WORK TO BE COMPLETED
Give again, word for word, every line below from the one that has "Task: Open the File menu" through the one that has "the 400 marker", both included, and no others.

AVAILABLE RECORDS
*** Begin section ***
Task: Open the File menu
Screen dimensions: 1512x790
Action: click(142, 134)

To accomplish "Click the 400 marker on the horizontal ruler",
*** End section ***
*** Begin section ***
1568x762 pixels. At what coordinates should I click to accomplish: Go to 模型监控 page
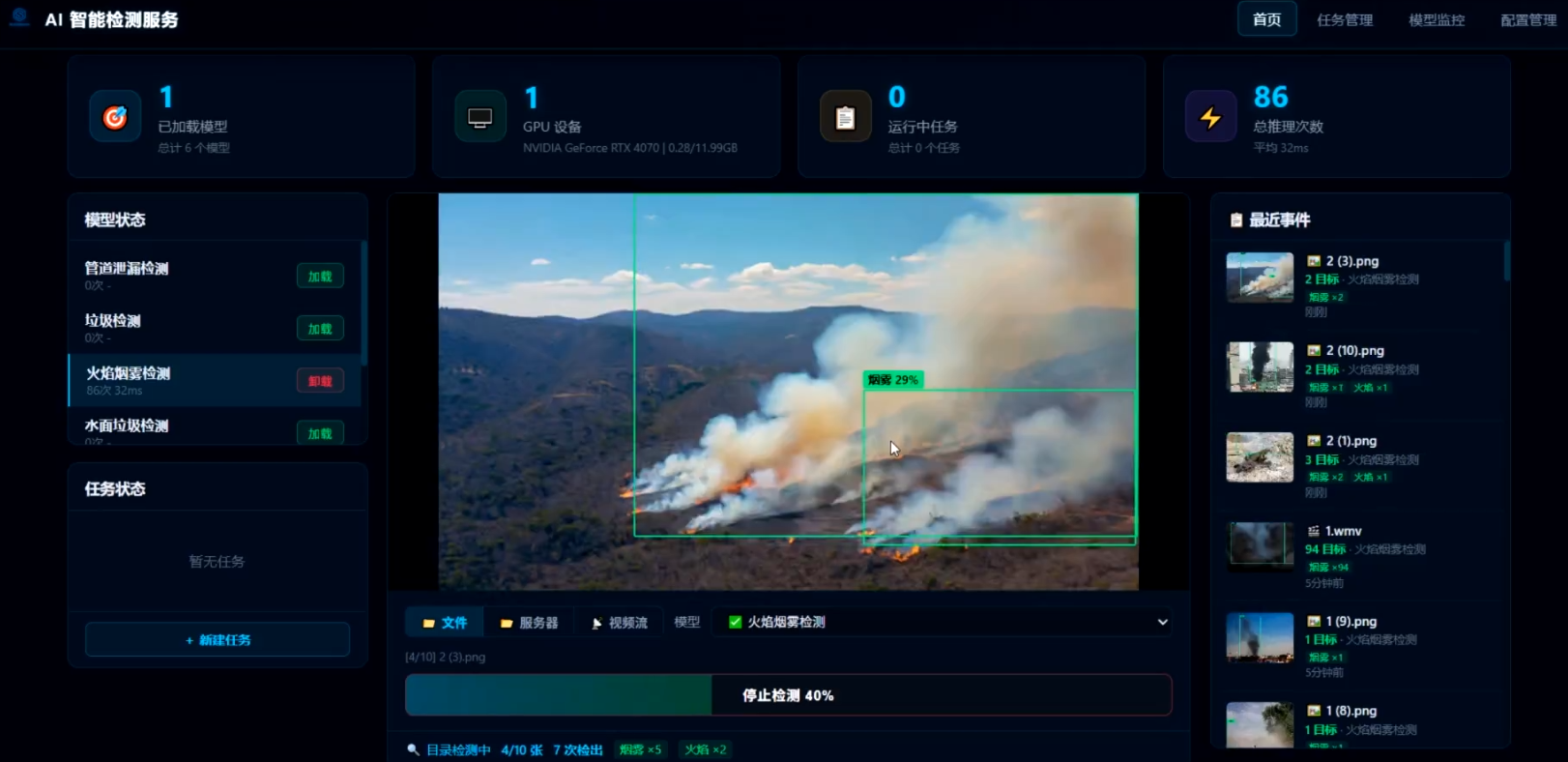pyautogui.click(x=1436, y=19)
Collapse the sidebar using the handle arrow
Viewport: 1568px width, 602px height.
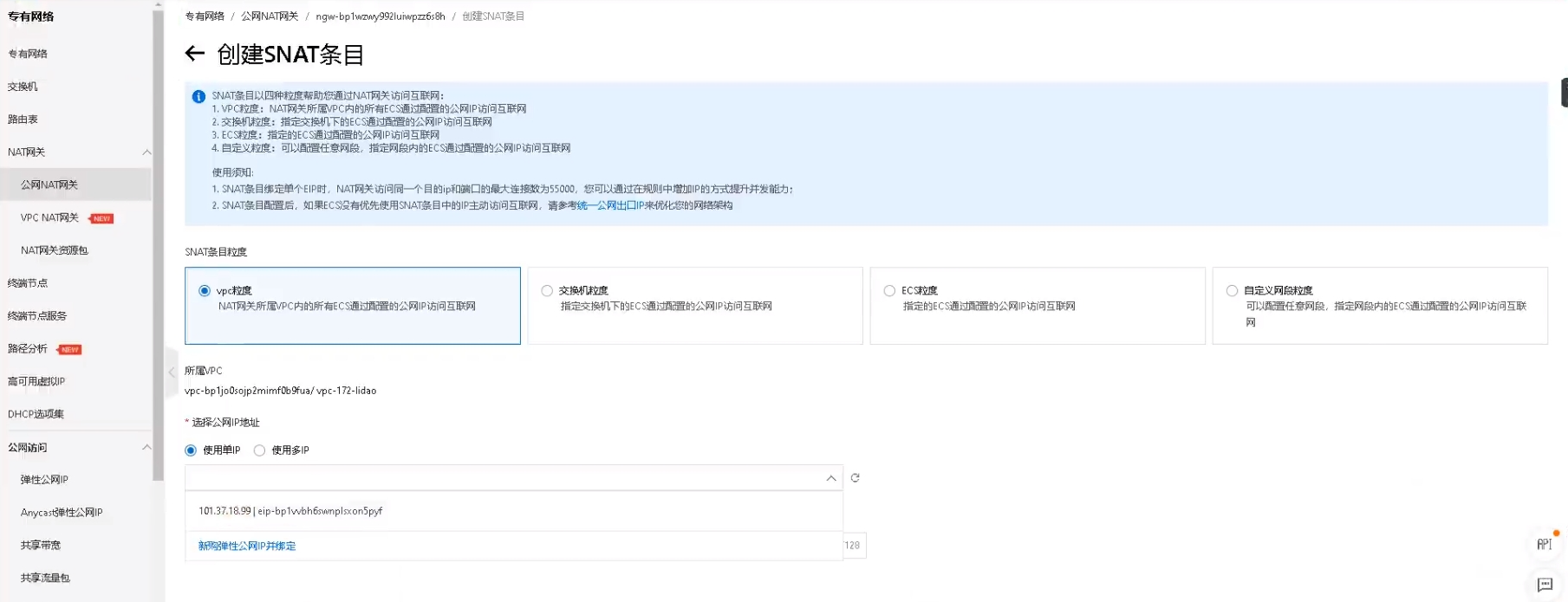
*** End section ***
WORKED SOLUTION
Task: Open the File menu
Screen dimensions: 1512x790
Action: click(142, 134)

To accomplish "Click the 400 marker on the horizontal ruler",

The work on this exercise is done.